◆ **Data in this exercise**:

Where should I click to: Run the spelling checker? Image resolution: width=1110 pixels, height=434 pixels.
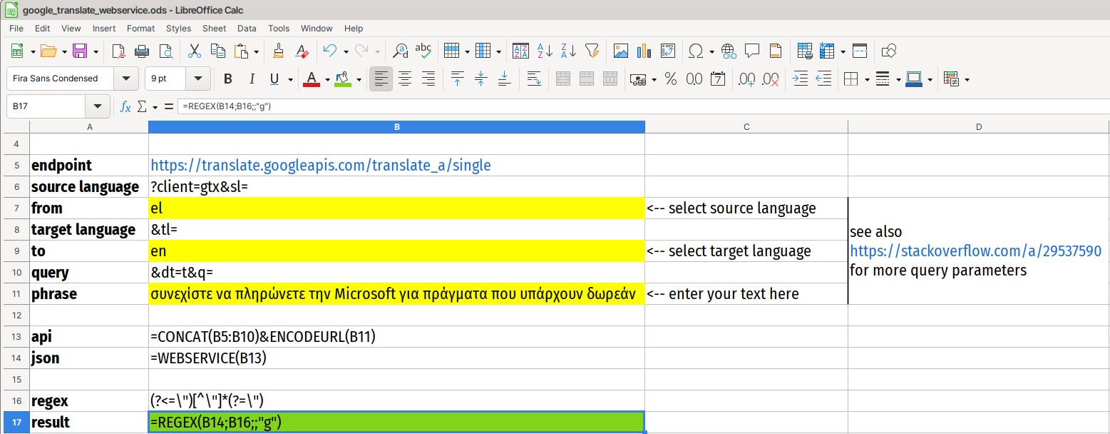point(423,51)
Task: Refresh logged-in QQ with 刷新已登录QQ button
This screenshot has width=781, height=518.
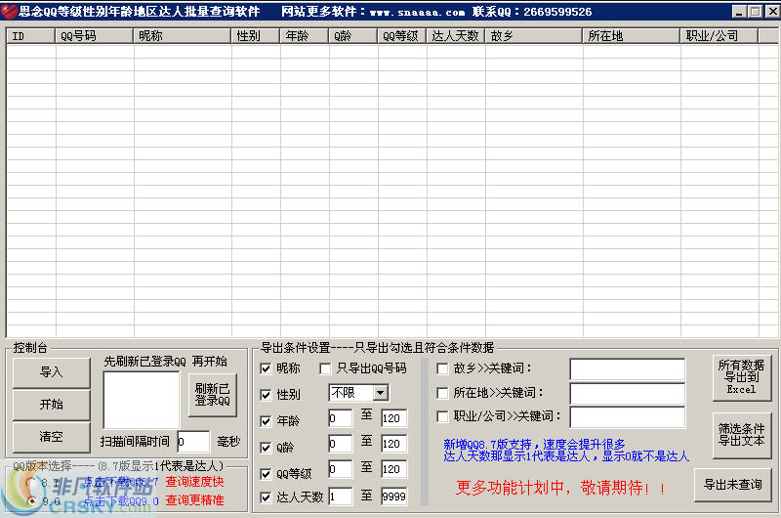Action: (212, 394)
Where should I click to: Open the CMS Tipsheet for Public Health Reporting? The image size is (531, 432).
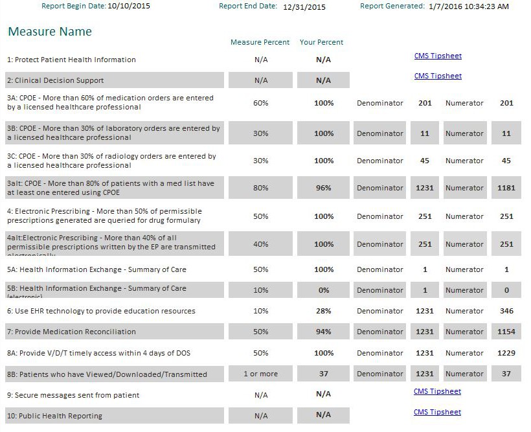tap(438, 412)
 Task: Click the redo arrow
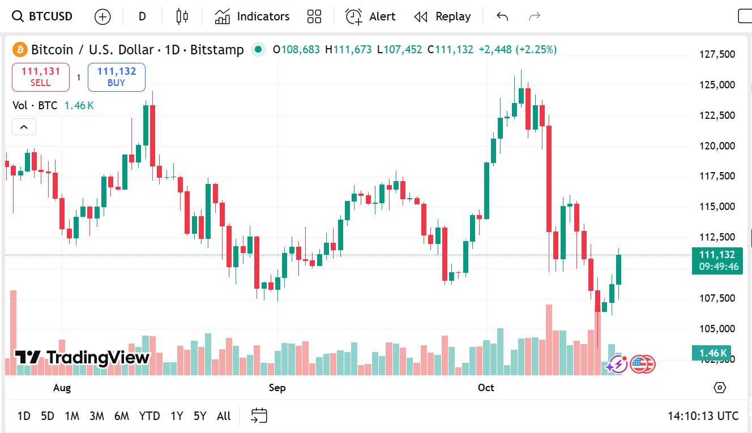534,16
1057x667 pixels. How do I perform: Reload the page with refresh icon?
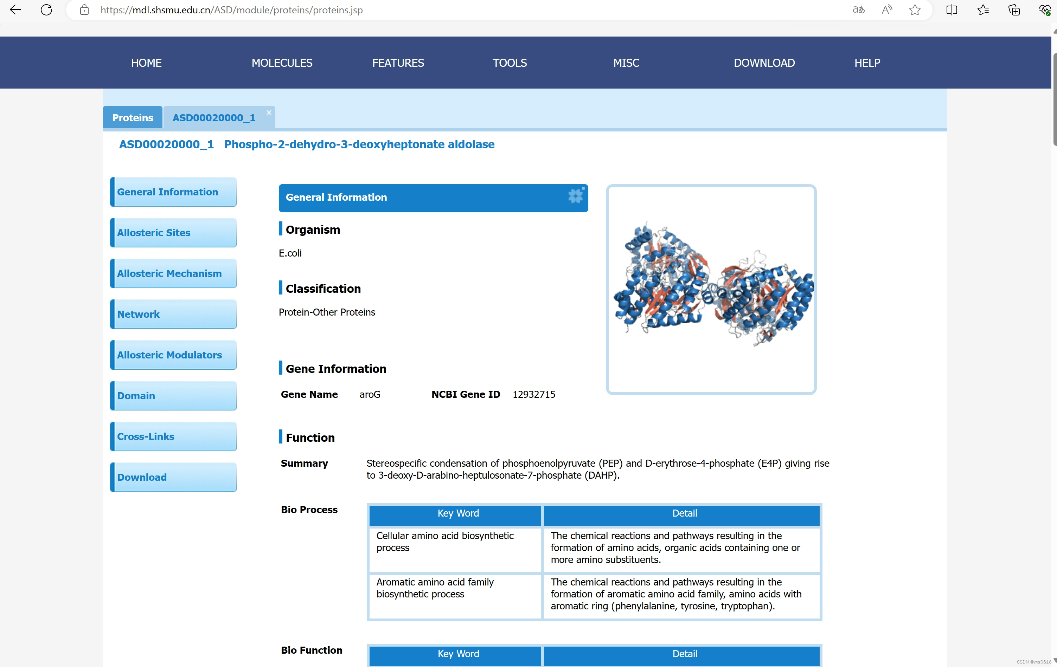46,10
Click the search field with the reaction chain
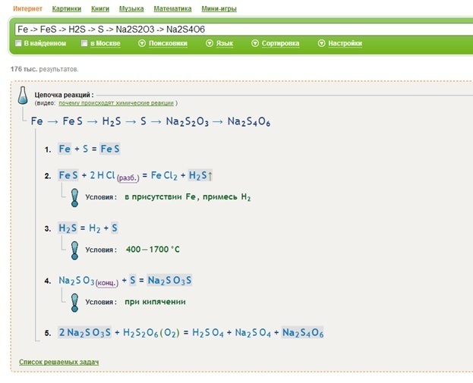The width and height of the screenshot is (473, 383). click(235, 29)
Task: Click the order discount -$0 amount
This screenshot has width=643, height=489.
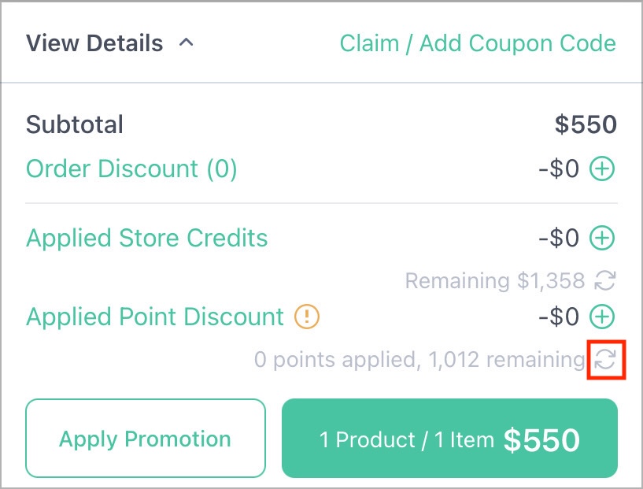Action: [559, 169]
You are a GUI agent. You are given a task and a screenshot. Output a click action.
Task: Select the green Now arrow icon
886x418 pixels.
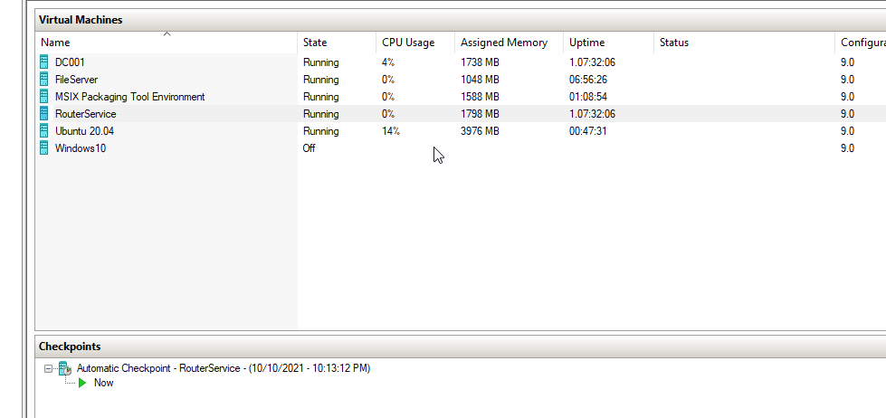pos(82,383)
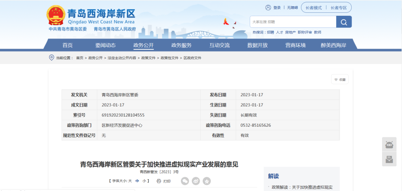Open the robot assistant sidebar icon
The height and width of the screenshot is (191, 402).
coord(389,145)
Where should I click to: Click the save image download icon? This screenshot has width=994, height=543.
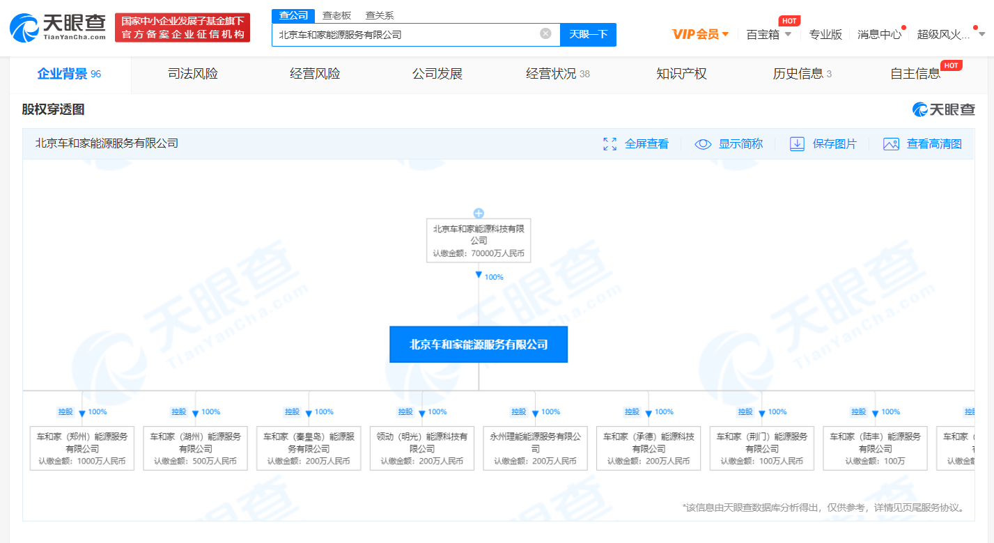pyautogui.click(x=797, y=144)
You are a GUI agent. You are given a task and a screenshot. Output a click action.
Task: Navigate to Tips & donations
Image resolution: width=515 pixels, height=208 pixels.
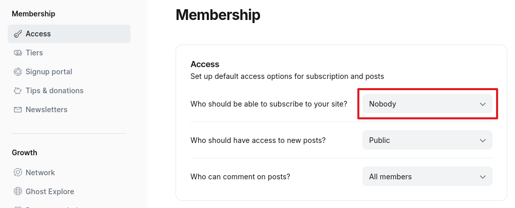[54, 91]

--

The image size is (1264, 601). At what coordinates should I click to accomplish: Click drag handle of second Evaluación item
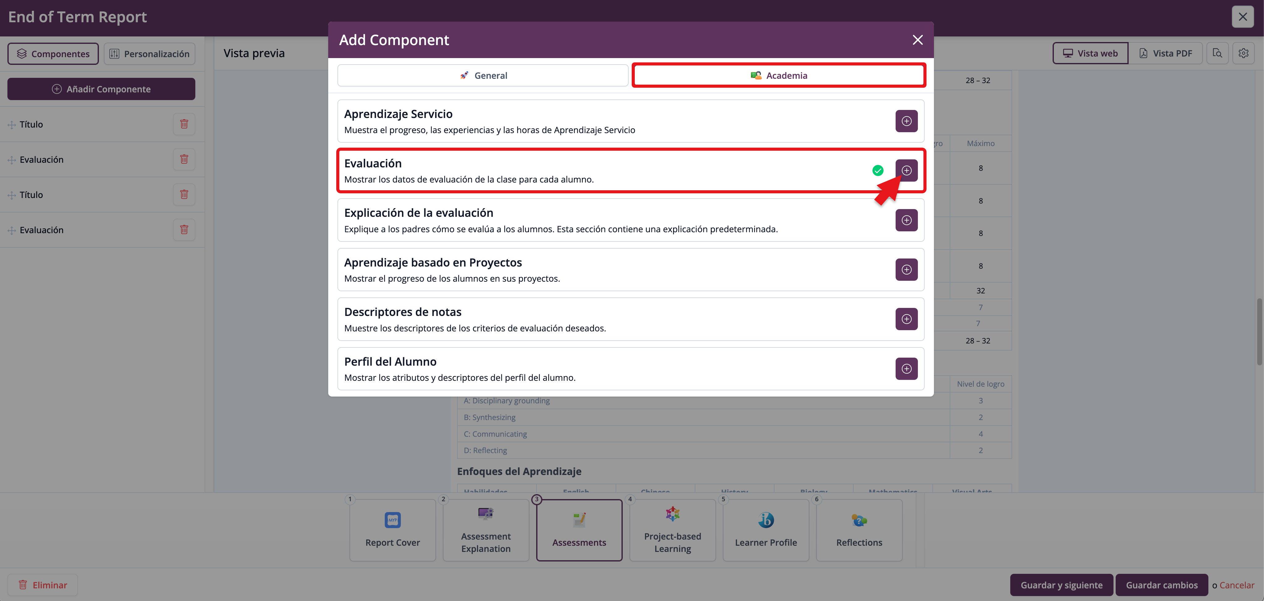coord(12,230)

◆ **Task**:
From both blocks above, copy every row that contains the string "pixels". Case counts.

◆ **Reply**:
Where should I click to: Run the spelling checker? Image resolution: width=1110 pixels, height=434 pixels.
1057x667 pixels. How do I perform: Reload the page with refresh icon?
886x418 pixels.
Image resolution: width=515 pixels, height=208 pixels.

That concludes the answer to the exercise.